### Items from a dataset
___

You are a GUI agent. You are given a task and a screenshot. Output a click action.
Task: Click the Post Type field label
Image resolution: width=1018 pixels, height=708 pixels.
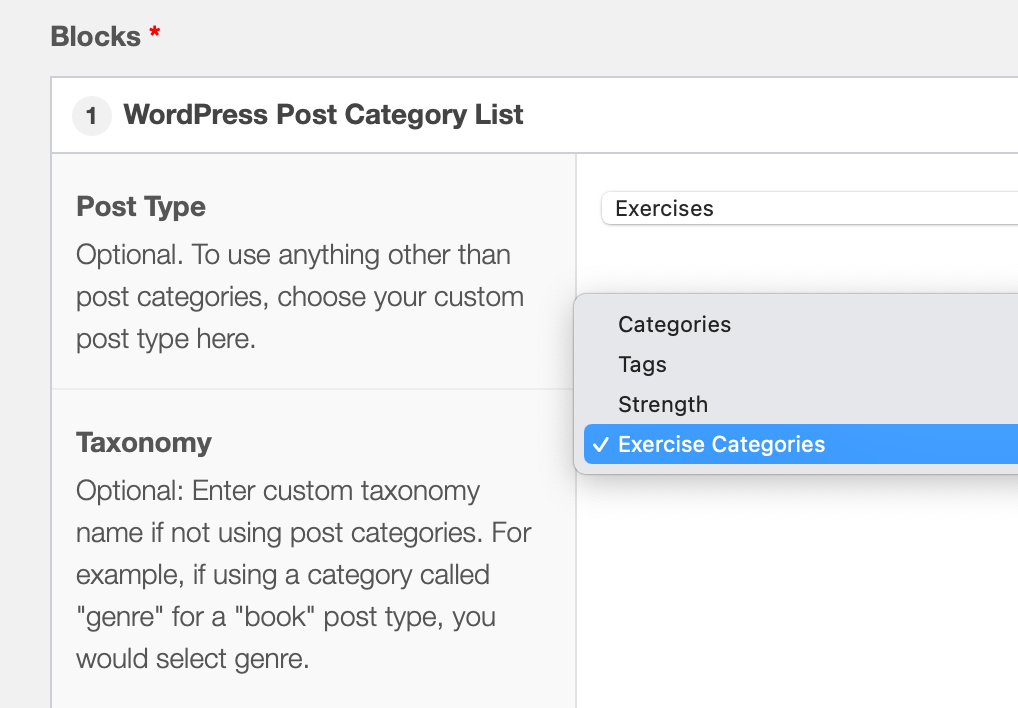pyautogui.click(x=140, y=207)
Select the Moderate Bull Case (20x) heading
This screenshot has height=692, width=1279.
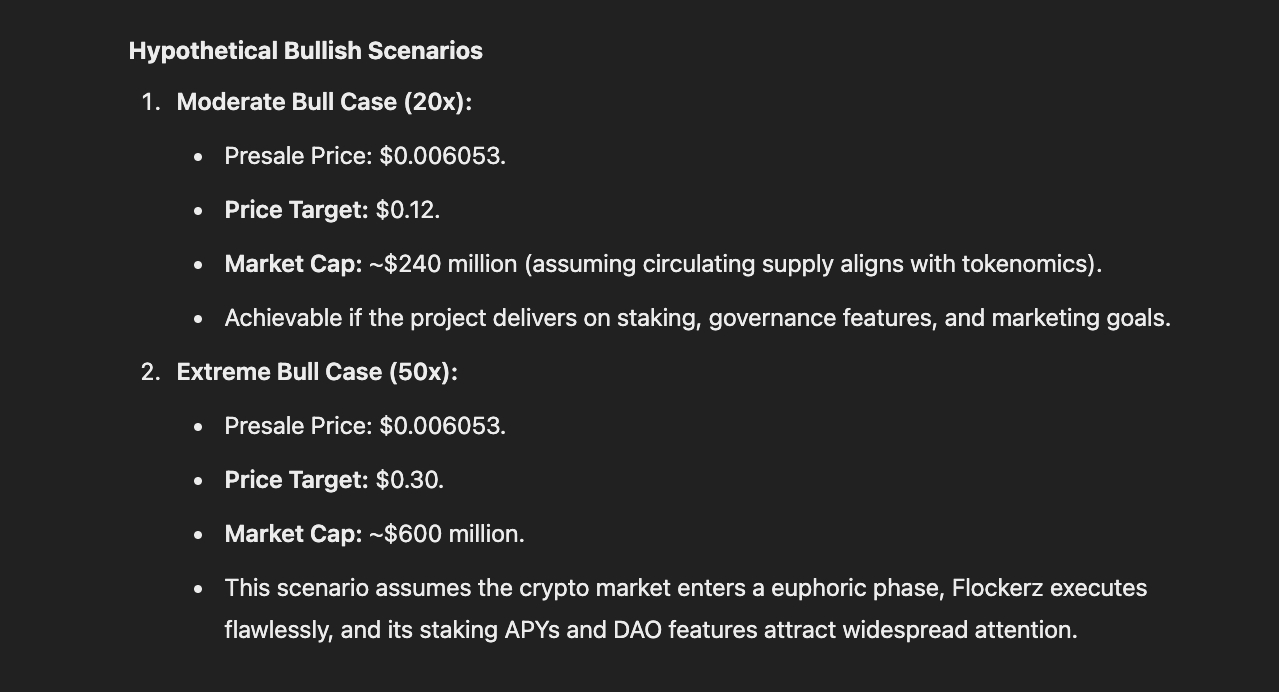[x=324, y=102]
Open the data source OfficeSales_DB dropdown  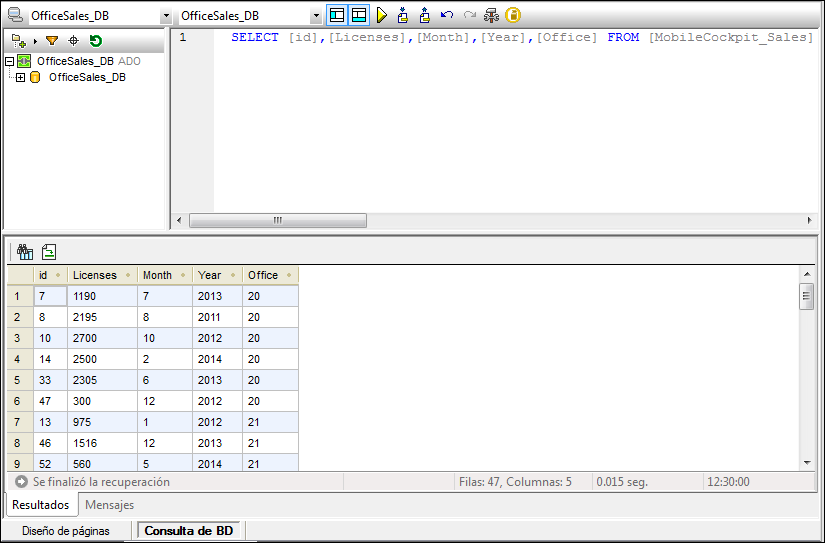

___

### TO DO
Transcribe all of the data above exactly; no picture belongs in the copy.

### EXERCISE SOLUTION
You are a GUI agent. You are given a task and a screenshot. Output a click action.
Task: Click the Post Type field label
Image resolution: width=1018 pixels, height=708 pixels.
pyautogui.click(x=140, y=207)
Select the Moderate Bull Case (20x) heading
This screenshot has height=692, width=1279.
[x=324, y=102]
Open the data source OfficeSales_DB dropdown  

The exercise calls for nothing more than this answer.